PROMPT
Nothing but the lines from the one with "This screenshot has width=796, height=448." through the last line of the entries below should appear in the copy, please, and no pictures.

Pixel coordinate grounding data
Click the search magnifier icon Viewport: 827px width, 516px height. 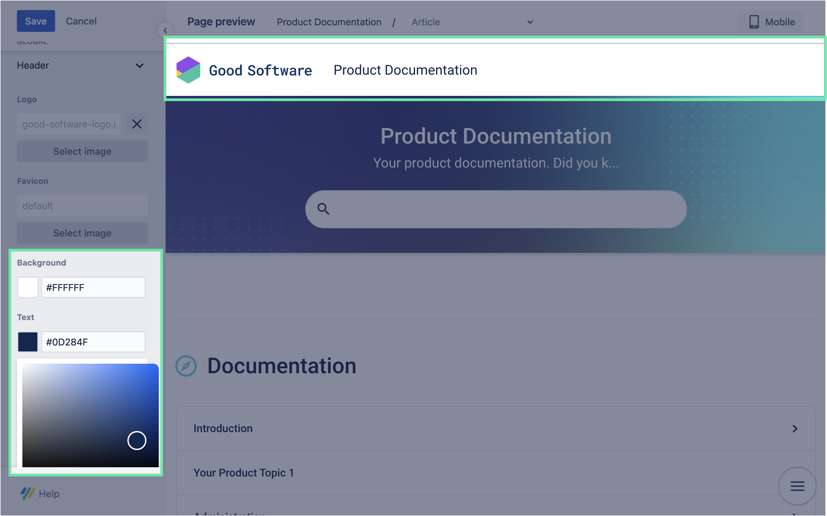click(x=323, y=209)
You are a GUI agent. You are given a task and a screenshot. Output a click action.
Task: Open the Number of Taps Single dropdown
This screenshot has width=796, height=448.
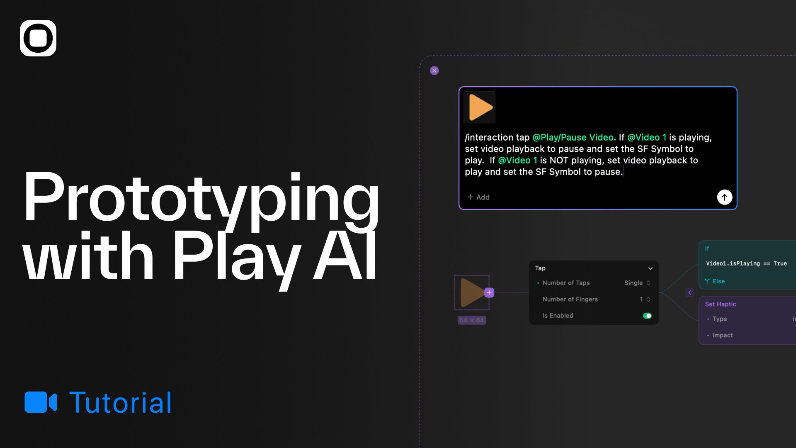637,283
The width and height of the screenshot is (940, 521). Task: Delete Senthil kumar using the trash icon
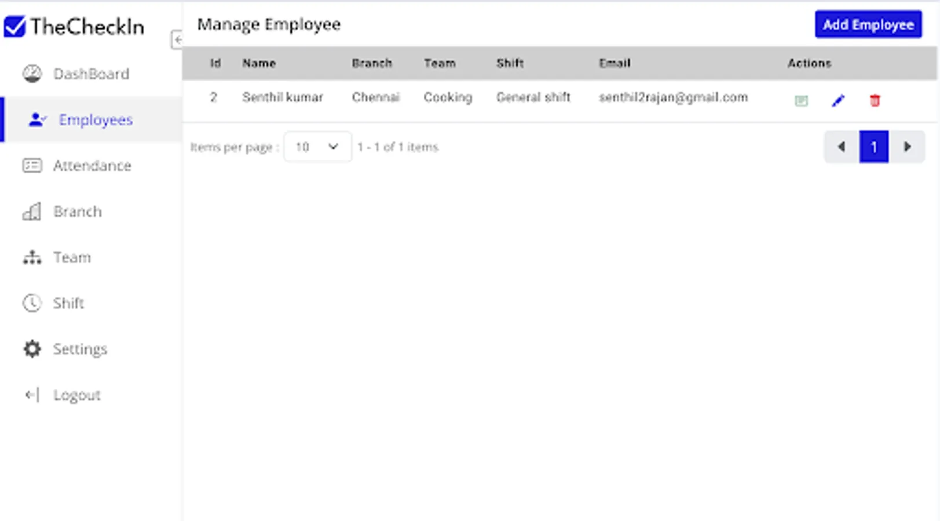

REPLY
This screenshot has width=796, height=448.
637,283
The width and height of the screenshot is (940, 521). Task: Delete Senthil kumar using the trash icon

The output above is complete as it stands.